Google Glass has fallen. Or has it?

You’ve probably seen the news about Google Glass being discontinued/suspended/taken off the shelves (figuratively speaking – they never really were on actual shelves).

How do we see the situation? After all, we’ve launched a CRM application for Google Glass this year: CRMGlass. Is this the end of our efforts?

Not really – there’s light at the end of the tunnel.

What’s the problem with Google Glass anyway?

Technical issues
The battery doesn’t last long, it heats up pretty fast and so on and so on. But…that’s usually the case with a lot of new technology. The first prototypes suck and they get better in time. That’s just how it works.

The price is not right
The price of $1500 was just too damn high for the masses. It was only justifiable for those in need to test and/or advertise the product. But, as with all electronics, it would eventually fall. Soon-ish.

Social awkwardness
Now there’s the pickle. News started reporting on places that banned the use of Google Glass. The term ‘glasshole’ came to existence. People just didn’t feel comfortable around those wearing Glasses. So there’s that – not much that can be changed overnight.

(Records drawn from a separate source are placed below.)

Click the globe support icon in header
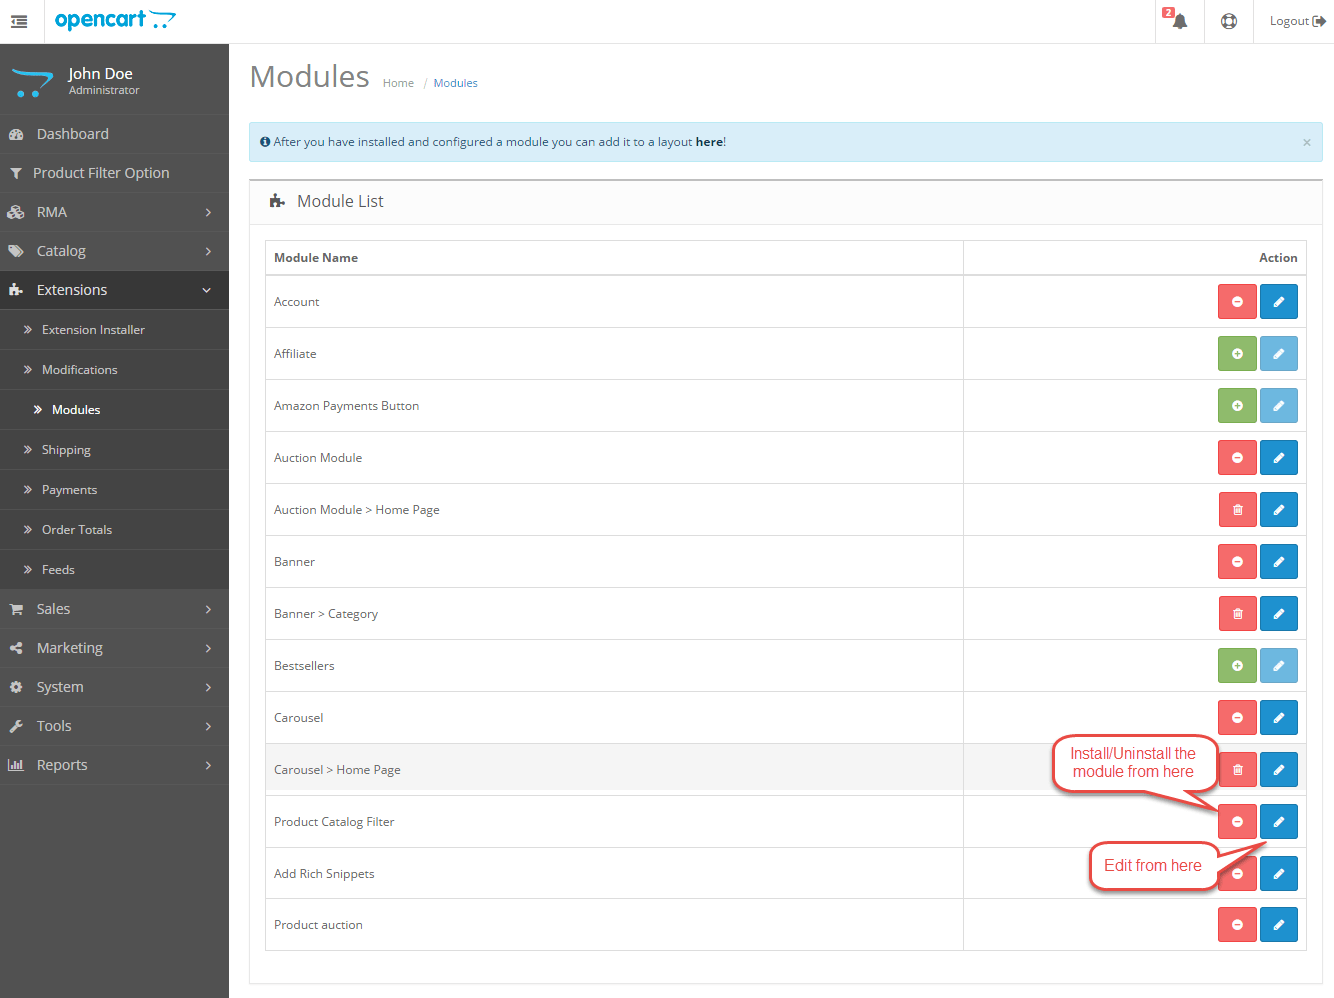 click(1228, 21)
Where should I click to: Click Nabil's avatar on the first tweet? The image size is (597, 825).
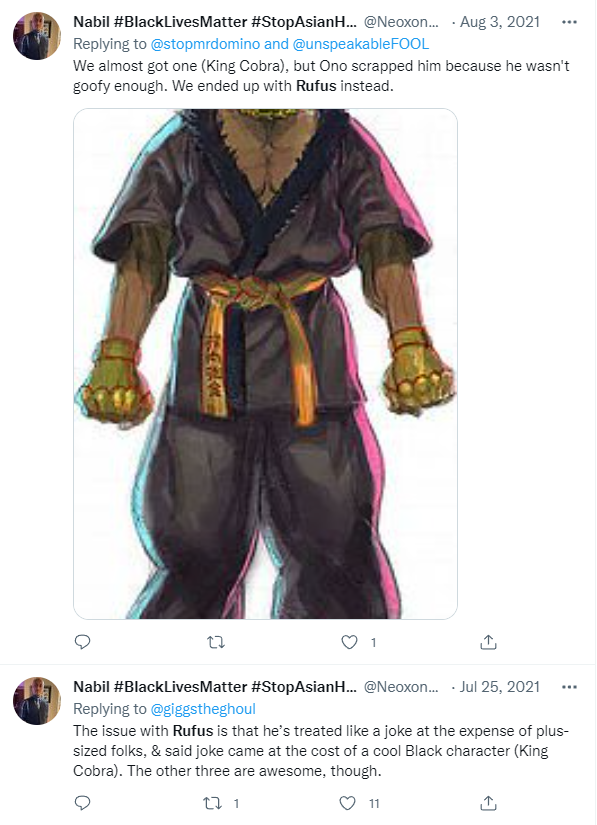point(37,36)
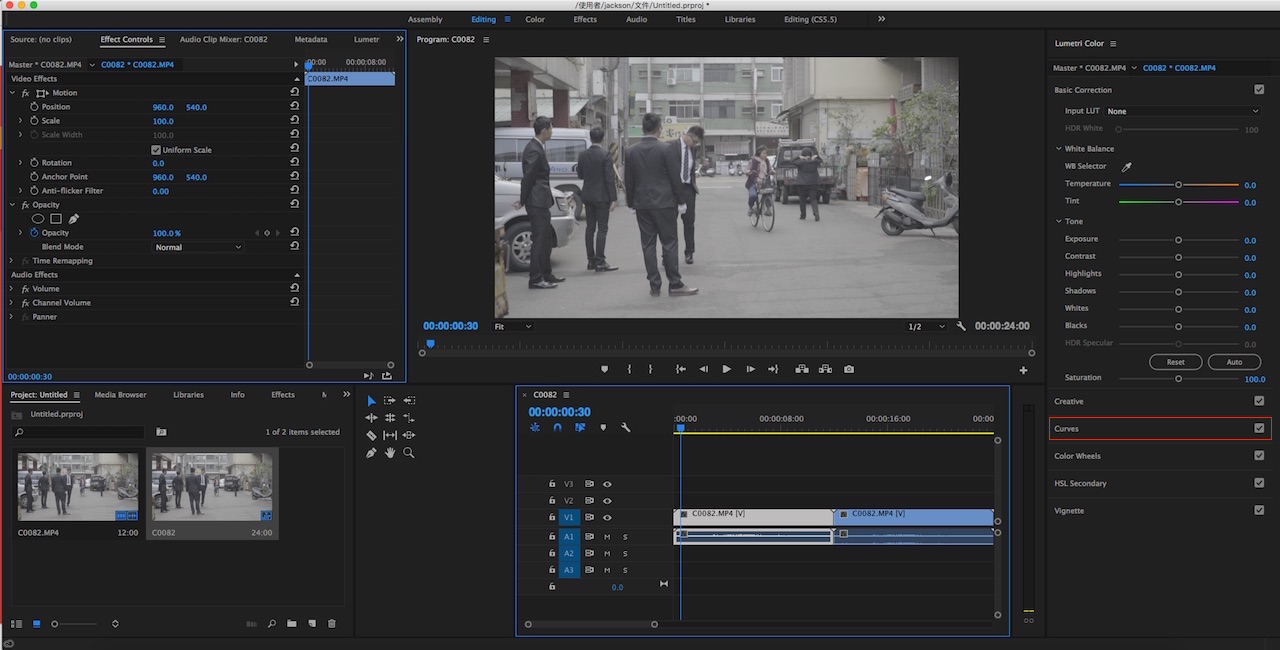Toggle the timeline Snap magnet icon
The image size is (1280, 650).
click(557, 427)
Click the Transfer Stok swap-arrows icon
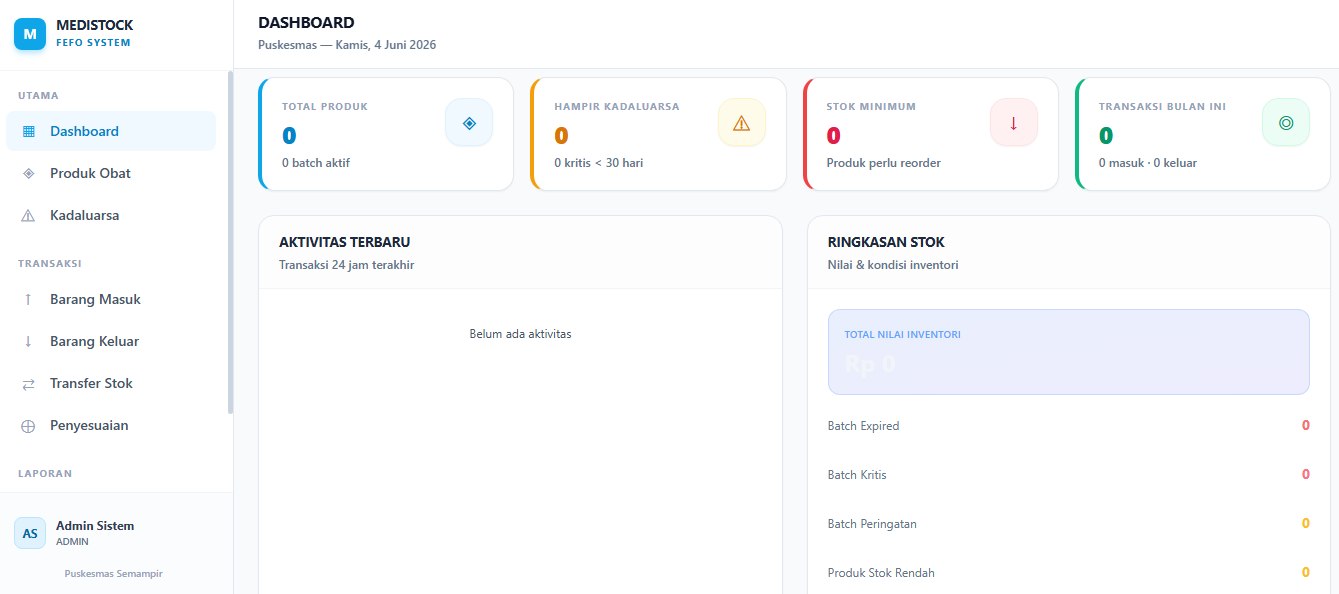1339x594 pixels. (28, 383)
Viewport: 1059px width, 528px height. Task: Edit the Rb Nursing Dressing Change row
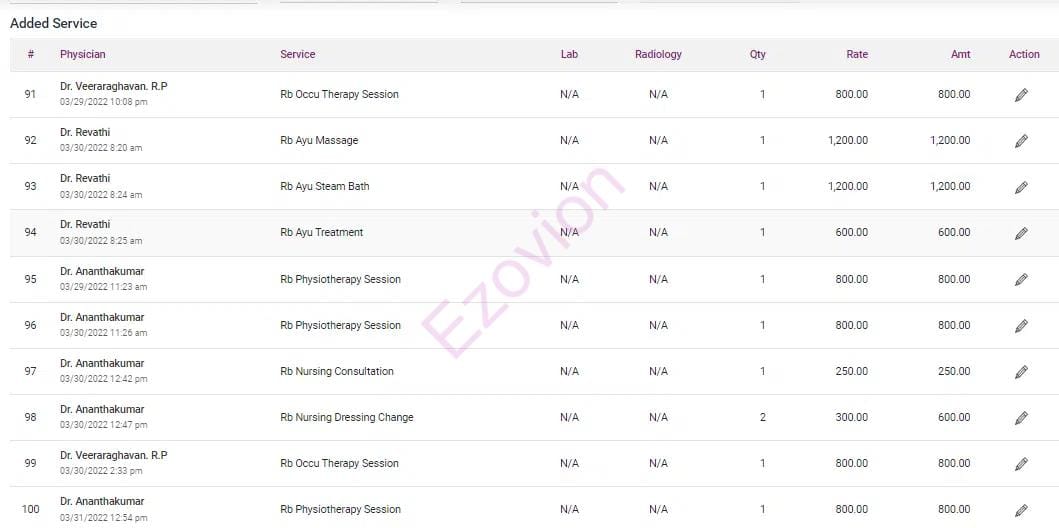pyautogui.click(x=1021, y=418)
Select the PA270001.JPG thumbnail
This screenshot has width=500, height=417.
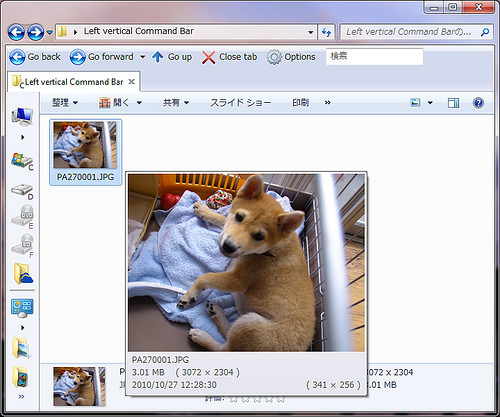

So is there still a chance for Google Glass?

In consumer industry? Hard to say. Could be.
In business? We think so.

The technical issues, as well as the price, could get sorted out (as I’ve mentioned, new technology tends to be expensive and faulty in the beginning).

And as for the whole ‘big brother is watching’ issue; that’s not an issue when it comes to business. When you’re going to perform a job, you don’t really care about surveillance. After all, cameras, tracking devices and other similar gizmos that oversee workers are already being used. And Google Glass would not serve mainly as a surveillance tool, but rather as a useful helper.

Here’s where Google Glass stands a chance

  • Emergency doctors transmitting the current status of the patient to the specialist waiting to take over.
  • Nurses checking in all equipment used during a surgery to cut off post-surgery reports.
  • Technicians using Google Glass to follow instructions while using both hands for an installation.
  • Harbor workers scanning incoming containers and marking their location within the warehouse without lifting a finger.

These kinds of practical uses could be where the wearable technology was supposed to be headed in the first place.
Will it be the future of Google Glass? Only time will tell.

Always look on the bright side of life

Maybe the Google Glass came ahead of its time. But there’s no doubt that Google is clearly a pioneer in this area and managed to get a lot of publicity for the whole wearable tech industry. And that’s something to be grateful for.

There are other companies experimenting with similar technology out there (for instance, we received a brand new Epson Moverio Glasses last Friday). So as for CRMGlass goes (a CRM for any Android-powered wearable tech), the obituary is not yet written.

And when new, improved, better glasses come along (either form Google or someone else), we might be ready.